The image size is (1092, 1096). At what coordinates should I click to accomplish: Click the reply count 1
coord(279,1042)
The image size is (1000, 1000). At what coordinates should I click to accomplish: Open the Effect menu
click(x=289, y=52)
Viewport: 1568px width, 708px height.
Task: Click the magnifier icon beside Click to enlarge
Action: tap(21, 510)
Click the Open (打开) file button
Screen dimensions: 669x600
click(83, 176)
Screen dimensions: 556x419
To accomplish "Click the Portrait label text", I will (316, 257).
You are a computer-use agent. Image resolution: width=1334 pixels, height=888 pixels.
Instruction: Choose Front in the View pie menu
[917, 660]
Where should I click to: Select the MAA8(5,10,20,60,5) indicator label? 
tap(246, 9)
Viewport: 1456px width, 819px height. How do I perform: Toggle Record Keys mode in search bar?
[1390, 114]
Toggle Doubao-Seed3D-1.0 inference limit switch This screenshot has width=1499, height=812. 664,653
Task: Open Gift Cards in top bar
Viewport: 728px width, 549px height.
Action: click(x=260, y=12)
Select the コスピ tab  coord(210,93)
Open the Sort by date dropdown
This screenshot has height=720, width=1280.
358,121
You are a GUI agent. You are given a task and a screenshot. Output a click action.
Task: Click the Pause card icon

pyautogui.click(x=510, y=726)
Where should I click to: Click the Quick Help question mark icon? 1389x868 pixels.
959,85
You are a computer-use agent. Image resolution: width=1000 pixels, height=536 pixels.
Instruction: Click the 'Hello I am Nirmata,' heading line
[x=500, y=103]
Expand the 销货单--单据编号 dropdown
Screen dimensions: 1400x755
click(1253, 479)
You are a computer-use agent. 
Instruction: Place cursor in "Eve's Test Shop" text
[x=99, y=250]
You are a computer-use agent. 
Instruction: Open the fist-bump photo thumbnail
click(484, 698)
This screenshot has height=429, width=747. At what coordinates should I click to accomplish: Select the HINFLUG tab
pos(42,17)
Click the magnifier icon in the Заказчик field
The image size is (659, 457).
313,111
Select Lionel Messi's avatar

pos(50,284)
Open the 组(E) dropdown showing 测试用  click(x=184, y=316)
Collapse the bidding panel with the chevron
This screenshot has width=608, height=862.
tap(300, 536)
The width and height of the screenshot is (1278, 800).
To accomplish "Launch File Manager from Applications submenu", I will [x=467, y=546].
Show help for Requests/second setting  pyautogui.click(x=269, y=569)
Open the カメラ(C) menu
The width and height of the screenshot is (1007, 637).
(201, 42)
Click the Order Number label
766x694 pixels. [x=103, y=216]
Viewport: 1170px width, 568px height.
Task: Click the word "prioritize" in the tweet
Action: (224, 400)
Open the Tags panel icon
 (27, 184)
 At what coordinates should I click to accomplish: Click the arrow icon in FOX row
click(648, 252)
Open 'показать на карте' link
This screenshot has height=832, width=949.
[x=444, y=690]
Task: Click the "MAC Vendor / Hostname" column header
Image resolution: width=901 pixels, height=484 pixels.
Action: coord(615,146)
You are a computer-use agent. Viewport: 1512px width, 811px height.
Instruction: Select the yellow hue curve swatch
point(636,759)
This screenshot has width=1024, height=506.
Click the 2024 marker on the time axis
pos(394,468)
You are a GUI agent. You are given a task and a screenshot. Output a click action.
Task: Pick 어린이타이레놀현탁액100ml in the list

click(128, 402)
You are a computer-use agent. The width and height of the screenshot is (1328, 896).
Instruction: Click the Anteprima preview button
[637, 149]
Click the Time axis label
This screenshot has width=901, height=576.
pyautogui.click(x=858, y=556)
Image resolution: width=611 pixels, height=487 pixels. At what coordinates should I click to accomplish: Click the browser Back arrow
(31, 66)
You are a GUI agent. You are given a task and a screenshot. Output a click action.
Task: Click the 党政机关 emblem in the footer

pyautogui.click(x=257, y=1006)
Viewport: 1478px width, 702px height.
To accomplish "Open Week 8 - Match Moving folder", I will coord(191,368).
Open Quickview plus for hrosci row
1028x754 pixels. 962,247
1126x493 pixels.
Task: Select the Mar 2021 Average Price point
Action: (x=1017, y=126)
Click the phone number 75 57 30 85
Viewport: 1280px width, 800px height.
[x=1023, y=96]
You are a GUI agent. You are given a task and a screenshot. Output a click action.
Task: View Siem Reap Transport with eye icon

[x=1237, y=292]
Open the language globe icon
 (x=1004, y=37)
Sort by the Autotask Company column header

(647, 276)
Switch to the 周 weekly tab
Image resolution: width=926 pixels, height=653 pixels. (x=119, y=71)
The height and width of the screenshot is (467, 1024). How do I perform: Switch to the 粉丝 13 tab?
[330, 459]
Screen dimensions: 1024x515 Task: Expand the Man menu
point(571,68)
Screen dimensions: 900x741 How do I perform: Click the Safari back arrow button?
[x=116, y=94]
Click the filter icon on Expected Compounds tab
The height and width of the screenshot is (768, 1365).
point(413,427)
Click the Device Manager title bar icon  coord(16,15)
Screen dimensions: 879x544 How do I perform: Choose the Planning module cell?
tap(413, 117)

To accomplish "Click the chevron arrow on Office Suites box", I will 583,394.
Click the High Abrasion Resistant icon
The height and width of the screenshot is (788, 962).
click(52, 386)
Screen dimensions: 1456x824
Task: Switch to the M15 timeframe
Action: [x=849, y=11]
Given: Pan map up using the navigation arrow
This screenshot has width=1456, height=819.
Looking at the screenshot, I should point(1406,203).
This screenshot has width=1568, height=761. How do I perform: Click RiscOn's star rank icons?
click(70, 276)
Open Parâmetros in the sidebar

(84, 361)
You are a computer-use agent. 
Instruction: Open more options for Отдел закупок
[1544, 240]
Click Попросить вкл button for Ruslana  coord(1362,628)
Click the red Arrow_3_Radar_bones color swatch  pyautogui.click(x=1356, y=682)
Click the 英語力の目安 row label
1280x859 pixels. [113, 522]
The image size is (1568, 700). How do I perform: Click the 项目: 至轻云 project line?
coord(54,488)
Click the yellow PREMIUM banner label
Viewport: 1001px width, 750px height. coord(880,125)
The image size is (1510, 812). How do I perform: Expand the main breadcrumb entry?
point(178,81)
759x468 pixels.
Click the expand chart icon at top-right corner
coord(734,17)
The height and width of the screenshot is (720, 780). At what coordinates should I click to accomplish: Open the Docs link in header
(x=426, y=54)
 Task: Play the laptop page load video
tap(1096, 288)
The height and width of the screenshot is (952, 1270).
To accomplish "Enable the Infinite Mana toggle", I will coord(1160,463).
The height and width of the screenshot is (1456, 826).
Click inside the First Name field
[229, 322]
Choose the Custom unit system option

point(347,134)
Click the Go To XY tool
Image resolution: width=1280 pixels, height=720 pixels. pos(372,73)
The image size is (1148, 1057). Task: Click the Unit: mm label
·····
Rewrite all of the material above, changing each "computer-use agent" to "desktop automation agent" and leaving everything else unchanged.

**Answer for this exercise**.
The image size is (1092, 1096). At what coordinates should I click to accomplish: Click the reply count 1
coord(279,1042)
The image size is (1000, 1000). At what coordinates should I click to accomplish: Open the Effect menu
click(x=289, y=52)
Viewport: 1568px width, 708px height.
Task: Click the magnifier icon beside Click to enlarge
Action: tap(21, 510)
Click the Open (打开) file button
Screen dimensions: 669x600
click(83, 176)
Screen dimensions: 556x419
To accomplish "Click the Portrait label text", I will (316, 257).
You are a desktop automation agent. Image resolution: width=1334 pixels, height=888 pixels.
Instruction: Choose Front in the View pie menu
[917, 660]
Where should I click to: Select the MAA8(5,10,20,60,5) indicator label? 
tap(246, 9)
Viewport: 1456px width, 819px height. How do I perform: Toggle Record Keys mode in search bar?
[1390, 114]
Toggle Doubao-Seed3D-1.0 inference limit switch This screenshot has width=1499, height=812. 664,653
Task: Open Gift Cards in top bar
Viewport: 728px width, 549px height.
Action: click(x=260, y=12)
Select the コスピ tab  coord(210,93)
Open the Sort by date dropdown
This screenshot has height=720, width=1280.
358,121
You are a GUI agent. You are given a task and a screenshot. Output a click action.
Task: Click the Pause card icon

pyautogui.click(x=510, y=726)
Where should I click to: Click the Quick Help question mark icon? 1389x868 pixels.
959,85
You are a desktop automation agent. Image resolution: width=1000 pixels, height=536 pixels.
Instruction: Click the 'Hello I am Nirmata,' heading line
[x=500, y=103]
Expand the 销货单--单据编号 dropdown
Screen dimensions: 1400x755
click(1253, 479)
You are a desktop automation agent. 
Instruction: Place cursor in "Eve's Test Shop" text
[x=99, y=250]
You are a desktop automation agent. 
Instruction: Open the fist-bump photo thumbnail
click(484, 698)
This screenshot has height=429, width=747. At what coordinates should I click to accomplish: Select the HINFLUG tab
pos(42,17)
Click the magnifier icon in the Заказчик field
The image size is (659, 457).
313,111
Select Lionel Messi's avatar

pos(50,284)
Open the 组(E) dropdown showing 测试用  click(x=184, y=316)
Collapse the bidding panel with the chevron
This screenshot has width=608, height=862.
tap(300, 536)
The width and height of the screenshot is (1278, 800).
To accomplish "Launch File Manager from Applications submenu", I will [x=467, y=546].
Show help for Requests/second setting  pyautogui.click(x=269, y=569)
Open the カメラ(C) menu
The width and height of the screenshot is (1007, 637).
(201, 42)
Click the Order Number label
766x694 pixels. [x=103, y=216]
Viewport: 1170px width, 568px height.
Task: Click the word "prioritize" in the tweet
Action: (224, 400)
Open the Tags panel icon
 (27, 184)
 At what coordinates should I click to accomplish: Click the arrow icon in FOX row
click(648, 252)
Open 'показать на карте' link
This screenshot has height=832, width=949.
[x=444, y=690]
Task: Click the "MAC Vendor / Hostname" column header
Image resolution: width=901 pixels, height=484 pixels.
Action: coord(615,146)
You are a desktop automation agent. Viewport: 1512px width, 811px height.
Instruction: Select the yellow hue curve swatch
point(636,759)
This screenshot has width=1024, height=506.
Click the 2024 marker on the time axis
pos(394,468)
You are a GUI agent. You are given a task and a screenshot. Output a click action.
Task: Pick 어린이타이레놀현탁액100ml in the list

click(128, 402)
You are a desktop automation agent. The width and height of the screenshot is (1328, 896).
Instruction: Click the Anteprima preview button
[637, 149]
Click the Time axis label
This screenshot has width=901, height=576.
pyautogui.click(x=858, y=556)
Image resolution: width=611 pixels, height=487 pixels. At what coordinates should I click to accomplish: Click the browser Back arrow
(31, 66)
You are a GUI agent. You are given a task and a screenshot. Output a click action.
Task: Click the 党政机关 emblem in the footer

pyautogui.click(x=257, y=1006)
Viewport: 1478px width, 702px height.
To accomplish "Open Week 8 - Match Moving folder", I will coord(191,368).
Open Quickview plus for hrosci row
1028x754 pixels. 962,247
1126x493 pixels.
Task: Select the Mar 2021 Average Price point
Action: (x=1017, y=126)
Click the phone number 75 57 30 85
Viewport: 1280px width, 800px height.
[x=1023, y=96]
You are a GUI agent. You are given a task and a screenshot. Output a click action.
Task: View Siem Reap Transport with eye icon

[x=1237, y=292]
Open the language globe icon
 (x=1004, y=37)
Sort by the Autotask Company column header

(647, 276)
Switch to the 周 weekly tab
Image resolution: width=926 pixels, height=653 pixels. (x=119, y=71)
The height and width of the screenshot is (467, 1024). How do I perform: Switch to the 粉丝 13 tab?
[330, 459]
Screen dimensions: 1024x515 Task: Expand the Man menu
point(571,68)
Screen dimensions: 900x741 How do I perform: Click the Safari back arrow button?
[x=116, y=94]
Click the filter icon on Expected Compounds tab
The height and width of the screenshot is (768, 1365).
point(413,427)
Click the Device Manager title bar icon  coord(16,15)
Screen dimensions: 879x544 How do I perform: Choose the Planning module cell?
tap(413, 117)

To accomplish "Click the chevron arrow on Office Suites box", I will 583,394.
Click the High Abrasion Resistant icon
The height and width of the screenshot is (788, 962).
click(52, 386)
Screen dimensions: 1456x824
Task: Switch to the M15 timeframe
Action: [x=849, y=11]
Given: Pan map up using the navigation arrow
This screenshot has width=1456, height=819.
Looking at the screenshot, I should point(1406,203).
This screenshot has width=1568, height=761. How do I perform: Click RiscOn's star rank icons?
click(70, 276)
Open Parâmetros in the sidebar

(84, 361)
You are a desktop automation agent. 
Instruction: Open more options for Отдел закупок
[1544, 240]
Click Попросить вкл button for Ruslana  coord(1362,628)
Click the red Arrow_3_Radar_bones color swatch  pyautogui.click(x=1356, y=682)
Click the 英語力の目安 row label
1280x859 pixels. [113, 522]
The image size is (1568, 700). How do I perform: Click the 项目: 至轻云 project line?
coord(54,488)
Click the yellow PREMIUM banner label
Viewport: 1001px width, 750px height. coord(880,125)
The image size is (1510, 812). How do I perform: Expand the main breadcrumb entry?
point(178,81)
759x468 pixels.
Click the expand chart icon at top-right corner
coord(734,17)
The height and width of the screenshot is (720, 780). At what coordinates should I click to accomplish: Open the Docs link in header
(x=426, y=54)
 Task: Play the laptop page load video
tap(1096, 288)
The height and width of the screenshot is (952, 1270).
To accomplish "Enable the Infinite Mana toggle", I will coord(1160,463).
The height and width of the screenshot is (1456, 826).
Click inside the First Name field
[229, 322]
Choose the Custom unit system option

point(347,134)
Click the Go To XY tool
Image resolution: width=1280 pixels, height=720 pixels. pos(372,73)
The image size is (1148, 1057). Task: Click the Unit: mm label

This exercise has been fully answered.